▶ _Action item_
Output every line of the data exactly as it appears.
----- Records for processing
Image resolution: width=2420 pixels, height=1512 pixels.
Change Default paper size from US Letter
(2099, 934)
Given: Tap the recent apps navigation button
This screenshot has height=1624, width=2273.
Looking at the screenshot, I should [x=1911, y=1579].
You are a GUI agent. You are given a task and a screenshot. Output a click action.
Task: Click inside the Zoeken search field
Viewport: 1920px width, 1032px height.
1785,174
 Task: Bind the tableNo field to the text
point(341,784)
----------
▶ _Response below_
Image resolution: width=2420 pixels, height=1512 pixels.
Change Default paper size from US Letter
(2099, 934)
Given: Tap the recent apps navigation button
This screenshot has height=1624, width=2273.
Looking at the screenshot, I should [x=1911, y=1579].
You are a GUI agent. You are given a task and a screenshot. Output a click action.
Task: Click inside the Zoeken search field
Viewport: 1920px width, 1032px height.
1785,174
 Task: Bind the tableNo field to the text
point(341,784)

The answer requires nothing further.